Generally, vaccination by injection route elicits mostly humoral antibodies. Interestingly however, our results showed a high incidence (42%) of mucosal IgA response in rhesus monkeys compared to those induced by other inactivated virus vaccine in humans [15]. This increase in specific antibody production at the mucosa of the upper respiratory tract may be of importance for the prevention of SARS-CoV virus infection at its early stages, as the mucosal surfaces are the primary route of SARS transmission.

The specific IgG antibody exhibited in most of the immunized animal approximately 7 days post-immunization of inactivated SARS-CoV vaccine with continuous increase, and appeared enhanced by the increase of vaccine doses. The antibody titers induced in high dose group were higher than those of middle and low dose groups. The immunization profile induced in monkeys of present study is similar to those in mice, as well as comparable to those elicited by natural infection in man [16]. Furthermore, the antibody titers continued to increase in most monkeys according to the 2 weeks observation following inoculation. It showed the boost effect of natural infection after the inactivated vaccine immunization. In this study, we also demonstrated that the SARS inactivated vaccine can stimulate rhesus monkeys to produce specific antibodies with neutralization activity.
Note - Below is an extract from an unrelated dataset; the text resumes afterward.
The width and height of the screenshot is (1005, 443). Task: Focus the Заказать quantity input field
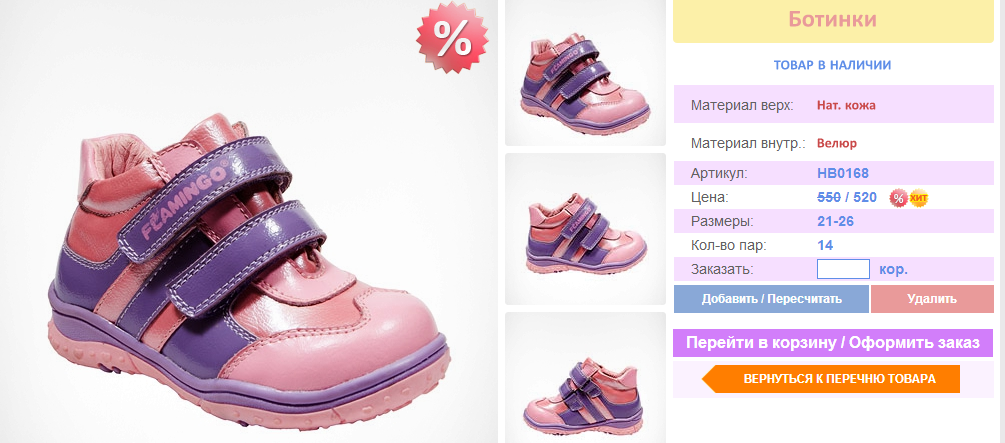point(843,269)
The NAbs levels are similar to those induced by the inactivated and DNA vaccine in mice in other studies [17], [18], and higher than those induced by adenoviral-based vaccine in monkeys at the same time point [14].

On the other hand, the results of serum cytokine production in the vaccinated monkeys suggest that the vaccination preferentially induces a Th1-driven response. The findings also imply that the inactivated vaccine candidate may enhance the cellular immune response, including the increased production of IFN-γ in monkeys. The production of INF-γ can increases the activity of natural killer (NK) cells and inhibits replication of the virus. As observed in a previous study, in SARS patients, the appearance of chest radiographs improved but the viral loads decreased while interleukins and other proinflammatory cyokines increased [19]. Whether or not a specific cellular immune response can be also induced by this inactivated vaccine need further investigation.

The toxicity of this vaccine in monkeys is extremely low; doses of up to 5000 μg caused no clinical sign or biochemical evidence after two injections. Local reactions in immunized monkeys were mild in this high dosage group, and absent in the 3 other vaccinated groups. It can be concluded that the vaccine is well tolerated by experimental animals and can be injected intramuscularly without any appreciable risk of adverse effects.

It has to be noted that antibody mediated enhancement (ADE) discovered in other coronavirus, such as ADE of FIPV infection in some human cell lines, where administration of an inactivated vaccine sensitized cats to subsequent antibody dependent enhancement of infection, leading to more severe peritonitis and death [20], [21]. Therefore, further research concerning whether the ADE occurs in the SARS-CoV inactivated vaccine should be considered.

At the same time, it is not known whether the animal model faithfully replicates the complex pathology and symptomatology of the human disease, and it will be necessary to test potential SARS vaccine candidates for their immunogenicity, safety and efficacy in human in the event of future outbreaks.